::: DATA SECTION :::
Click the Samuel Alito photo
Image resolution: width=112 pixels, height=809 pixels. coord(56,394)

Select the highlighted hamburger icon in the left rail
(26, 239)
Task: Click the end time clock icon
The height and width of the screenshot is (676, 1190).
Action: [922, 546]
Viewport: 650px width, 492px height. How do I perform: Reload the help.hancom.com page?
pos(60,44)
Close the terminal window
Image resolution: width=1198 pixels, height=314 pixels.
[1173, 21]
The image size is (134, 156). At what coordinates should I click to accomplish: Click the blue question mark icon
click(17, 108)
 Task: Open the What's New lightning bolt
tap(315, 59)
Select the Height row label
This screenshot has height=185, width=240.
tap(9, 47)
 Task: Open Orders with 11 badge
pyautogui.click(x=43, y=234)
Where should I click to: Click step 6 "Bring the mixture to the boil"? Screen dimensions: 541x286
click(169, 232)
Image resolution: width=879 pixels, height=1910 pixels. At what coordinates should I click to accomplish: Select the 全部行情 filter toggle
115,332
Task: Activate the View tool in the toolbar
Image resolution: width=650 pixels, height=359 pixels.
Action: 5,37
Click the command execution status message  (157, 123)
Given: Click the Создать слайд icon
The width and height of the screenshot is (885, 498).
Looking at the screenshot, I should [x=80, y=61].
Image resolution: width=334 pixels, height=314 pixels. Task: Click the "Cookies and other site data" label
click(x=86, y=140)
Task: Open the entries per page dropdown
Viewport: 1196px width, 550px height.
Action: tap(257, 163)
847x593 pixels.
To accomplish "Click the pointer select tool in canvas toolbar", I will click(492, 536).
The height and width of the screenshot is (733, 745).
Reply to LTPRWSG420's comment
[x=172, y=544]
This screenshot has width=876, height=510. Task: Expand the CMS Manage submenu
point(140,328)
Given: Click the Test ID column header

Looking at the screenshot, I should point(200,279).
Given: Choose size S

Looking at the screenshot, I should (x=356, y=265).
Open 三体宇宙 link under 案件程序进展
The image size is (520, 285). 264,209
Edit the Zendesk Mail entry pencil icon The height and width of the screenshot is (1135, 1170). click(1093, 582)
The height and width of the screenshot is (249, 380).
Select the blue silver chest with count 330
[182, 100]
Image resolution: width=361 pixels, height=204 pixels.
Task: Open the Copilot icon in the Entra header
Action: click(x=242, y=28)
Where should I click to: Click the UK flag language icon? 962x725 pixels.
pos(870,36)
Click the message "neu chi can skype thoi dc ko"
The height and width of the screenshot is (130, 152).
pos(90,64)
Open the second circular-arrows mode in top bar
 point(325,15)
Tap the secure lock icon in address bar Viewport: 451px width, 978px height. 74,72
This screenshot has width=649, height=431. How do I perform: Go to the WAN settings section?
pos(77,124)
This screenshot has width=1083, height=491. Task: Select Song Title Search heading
:::
Nothing but a number should be given: the count of lines above that hold "tool".

2